The inspection team identified concerns that were placing, or could place, the clients at Osbrooks at risk. CQC sent a Section 31 Letter of Intent to the provider following the inspection. A letter of intent describes these concerns to the provider and asks that the provider responds to CQC with plans to rectify the issues immediately otherwise further enforcement action could be taken. The areas which CQC asked the provider to address were:

  1. The provider must ensure that Clinical Institute Withdrawal Assessment for Alcohol – Revised (CIWA-Ar) assessments scores are appropriately responded to and provide evidence that all staff understand the intervention required according to the CIWA-Ar score.

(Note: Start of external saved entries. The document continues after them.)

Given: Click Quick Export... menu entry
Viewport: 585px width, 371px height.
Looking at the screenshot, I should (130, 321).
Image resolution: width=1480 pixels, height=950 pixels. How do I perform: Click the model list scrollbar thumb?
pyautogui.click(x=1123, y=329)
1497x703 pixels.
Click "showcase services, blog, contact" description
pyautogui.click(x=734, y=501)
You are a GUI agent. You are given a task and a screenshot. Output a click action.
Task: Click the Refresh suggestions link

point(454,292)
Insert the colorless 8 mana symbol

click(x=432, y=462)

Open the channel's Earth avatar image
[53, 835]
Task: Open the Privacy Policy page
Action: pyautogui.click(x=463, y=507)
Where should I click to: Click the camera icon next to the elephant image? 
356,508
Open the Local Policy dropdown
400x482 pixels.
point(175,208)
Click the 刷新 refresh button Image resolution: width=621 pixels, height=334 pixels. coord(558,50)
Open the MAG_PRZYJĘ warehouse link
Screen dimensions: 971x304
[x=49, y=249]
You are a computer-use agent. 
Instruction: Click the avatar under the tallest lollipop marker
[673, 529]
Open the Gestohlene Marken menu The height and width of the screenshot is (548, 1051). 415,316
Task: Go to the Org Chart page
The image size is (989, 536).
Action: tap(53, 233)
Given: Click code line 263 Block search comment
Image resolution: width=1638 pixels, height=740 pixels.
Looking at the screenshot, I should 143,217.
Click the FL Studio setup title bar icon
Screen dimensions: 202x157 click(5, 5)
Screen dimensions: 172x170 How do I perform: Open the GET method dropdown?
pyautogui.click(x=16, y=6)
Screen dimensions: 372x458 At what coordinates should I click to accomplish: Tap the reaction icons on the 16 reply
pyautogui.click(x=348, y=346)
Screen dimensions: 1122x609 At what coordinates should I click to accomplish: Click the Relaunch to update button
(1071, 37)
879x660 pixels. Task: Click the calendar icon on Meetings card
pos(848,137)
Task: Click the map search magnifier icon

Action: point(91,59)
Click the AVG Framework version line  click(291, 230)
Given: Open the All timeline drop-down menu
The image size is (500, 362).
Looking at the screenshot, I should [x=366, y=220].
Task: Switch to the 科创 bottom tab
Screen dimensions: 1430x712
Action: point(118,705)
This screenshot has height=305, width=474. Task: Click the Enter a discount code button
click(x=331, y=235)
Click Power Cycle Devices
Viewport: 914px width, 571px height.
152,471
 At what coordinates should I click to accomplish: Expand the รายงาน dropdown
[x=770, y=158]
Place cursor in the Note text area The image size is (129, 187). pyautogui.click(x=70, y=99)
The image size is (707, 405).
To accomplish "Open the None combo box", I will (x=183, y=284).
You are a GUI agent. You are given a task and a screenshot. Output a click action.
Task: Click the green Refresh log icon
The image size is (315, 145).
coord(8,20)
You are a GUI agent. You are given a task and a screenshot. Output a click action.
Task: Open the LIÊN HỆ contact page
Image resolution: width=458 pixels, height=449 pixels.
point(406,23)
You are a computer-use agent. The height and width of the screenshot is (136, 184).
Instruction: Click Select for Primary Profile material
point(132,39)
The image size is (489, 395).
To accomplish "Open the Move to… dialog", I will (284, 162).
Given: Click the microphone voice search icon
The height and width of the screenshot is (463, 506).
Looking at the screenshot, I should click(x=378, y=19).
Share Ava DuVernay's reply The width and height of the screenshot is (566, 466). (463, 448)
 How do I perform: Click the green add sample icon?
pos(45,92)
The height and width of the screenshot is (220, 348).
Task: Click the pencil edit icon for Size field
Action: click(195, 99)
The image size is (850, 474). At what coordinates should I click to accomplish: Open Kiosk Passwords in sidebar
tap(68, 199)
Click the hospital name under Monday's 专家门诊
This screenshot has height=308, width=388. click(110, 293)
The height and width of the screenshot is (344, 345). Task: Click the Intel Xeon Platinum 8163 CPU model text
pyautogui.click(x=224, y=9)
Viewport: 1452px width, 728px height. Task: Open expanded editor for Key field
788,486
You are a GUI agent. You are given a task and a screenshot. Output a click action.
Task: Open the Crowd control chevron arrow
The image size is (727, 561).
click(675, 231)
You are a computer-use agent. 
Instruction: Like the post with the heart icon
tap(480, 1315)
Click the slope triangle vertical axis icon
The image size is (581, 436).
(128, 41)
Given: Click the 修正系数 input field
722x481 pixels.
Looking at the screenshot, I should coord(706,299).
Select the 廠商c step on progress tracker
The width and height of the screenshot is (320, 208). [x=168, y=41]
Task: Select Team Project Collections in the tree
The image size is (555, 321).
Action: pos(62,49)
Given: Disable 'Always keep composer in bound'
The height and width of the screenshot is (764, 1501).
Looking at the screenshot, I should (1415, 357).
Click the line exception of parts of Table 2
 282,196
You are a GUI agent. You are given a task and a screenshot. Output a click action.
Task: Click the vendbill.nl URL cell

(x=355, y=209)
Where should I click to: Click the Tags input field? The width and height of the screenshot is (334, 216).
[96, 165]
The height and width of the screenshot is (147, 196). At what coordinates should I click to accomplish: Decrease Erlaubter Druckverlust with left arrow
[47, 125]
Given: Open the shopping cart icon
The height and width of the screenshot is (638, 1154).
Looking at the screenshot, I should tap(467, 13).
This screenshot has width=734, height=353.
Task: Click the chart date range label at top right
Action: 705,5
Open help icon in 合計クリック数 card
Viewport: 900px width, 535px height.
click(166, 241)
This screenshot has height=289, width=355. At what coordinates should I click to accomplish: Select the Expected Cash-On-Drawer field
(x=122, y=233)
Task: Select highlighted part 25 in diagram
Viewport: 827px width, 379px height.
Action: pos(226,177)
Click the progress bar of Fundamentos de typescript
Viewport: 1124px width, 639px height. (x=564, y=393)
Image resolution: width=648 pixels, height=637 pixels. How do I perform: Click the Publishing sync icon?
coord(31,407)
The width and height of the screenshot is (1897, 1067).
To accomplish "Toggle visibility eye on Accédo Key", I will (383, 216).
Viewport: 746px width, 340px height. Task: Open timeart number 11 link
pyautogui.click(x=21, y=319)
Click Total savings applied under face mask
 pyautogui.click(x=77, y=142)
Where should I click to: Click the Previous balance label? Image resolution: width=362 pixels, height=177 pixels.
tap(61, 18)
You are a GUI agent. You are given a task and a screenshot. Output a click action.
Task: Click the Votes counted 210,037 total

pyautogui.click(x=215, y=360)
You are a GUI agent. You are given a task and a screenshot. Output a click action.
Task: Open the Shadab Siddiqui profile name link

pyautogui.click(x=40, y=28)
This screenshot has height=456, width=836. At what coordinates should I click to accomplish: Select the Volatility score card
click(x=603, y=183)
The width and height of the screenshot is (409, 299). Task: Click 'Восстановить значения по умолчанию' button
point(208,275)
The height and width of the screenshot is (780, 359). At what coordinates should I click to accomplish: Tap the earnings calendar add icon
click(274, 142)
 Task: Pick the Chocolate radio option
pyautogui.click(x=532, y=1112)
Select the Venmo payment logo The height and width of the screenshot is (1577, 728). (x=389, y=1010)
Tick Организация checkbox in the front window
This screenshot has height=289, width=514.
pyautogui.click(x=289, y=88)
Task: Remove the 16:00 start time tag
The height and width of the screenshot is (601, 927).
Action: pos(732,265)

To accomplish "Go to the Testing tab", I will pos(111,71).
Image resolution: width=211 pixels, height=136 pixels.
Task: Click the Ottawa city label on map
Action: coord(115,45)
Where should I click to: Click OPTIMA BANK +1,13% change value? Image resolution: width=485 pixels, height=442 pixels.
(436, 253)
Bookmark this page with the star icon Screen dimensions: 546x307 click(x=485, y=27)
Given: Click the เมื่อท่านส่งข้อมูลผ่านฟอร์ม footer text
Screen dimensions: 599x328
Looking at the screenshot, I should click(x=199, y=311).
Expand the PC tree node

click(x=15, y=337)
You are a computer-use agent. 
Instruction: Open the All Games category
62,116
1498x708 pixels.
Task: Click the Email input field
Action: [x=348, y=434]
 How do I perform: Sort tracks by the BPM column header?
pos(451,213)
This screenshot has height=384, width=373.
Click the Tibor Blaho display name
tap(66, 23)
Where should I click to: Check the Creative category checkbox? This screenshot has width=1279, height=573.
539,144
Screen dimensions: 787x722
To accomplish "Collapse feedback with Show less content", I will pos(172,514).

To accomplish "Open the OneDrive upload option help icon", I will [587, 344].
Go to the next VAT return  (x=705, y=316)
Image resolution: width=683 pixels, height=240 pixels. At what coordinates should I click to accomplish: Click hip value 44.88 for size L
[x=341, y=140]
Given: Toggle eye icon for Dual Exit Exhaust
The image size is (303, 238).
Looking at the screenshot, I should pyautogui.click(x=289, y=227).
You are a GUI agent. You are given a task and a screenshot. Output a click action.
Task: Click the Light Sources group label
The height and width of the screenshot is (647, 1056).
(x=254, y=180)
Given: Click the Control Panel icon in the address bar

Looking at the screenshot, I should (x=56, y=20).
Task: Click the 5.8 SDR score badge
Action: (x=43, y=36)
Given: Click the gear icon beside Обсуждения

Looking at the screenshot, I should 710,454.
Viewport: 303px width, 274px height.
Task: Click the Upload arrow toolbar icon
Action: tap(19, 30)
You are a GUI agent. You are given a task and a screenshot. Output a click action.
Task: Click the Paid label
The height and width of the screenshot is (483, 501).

  2. The provider must ensure that the correct tools are used when assessing client’s withdrawal and that all staff are aware of which tool to use depending on which substance treatment plan the client is on.
  3. The provider must ensure that the GP assessments for each client are contained in the client files and accessible to all staff working with the client.
  4. The provider must ensure that all known risks and identified risks are recorded, and appropriate action is taken to mitigate the risk and that this is recorded in the risk plan for all clients.

The provider responded in a timely manner describing the adequate and immediate actions taken to ensure the safety of clients at the service in relation to these four areas of concern. Details of the concerns and the provider’s response are contained within the report findings.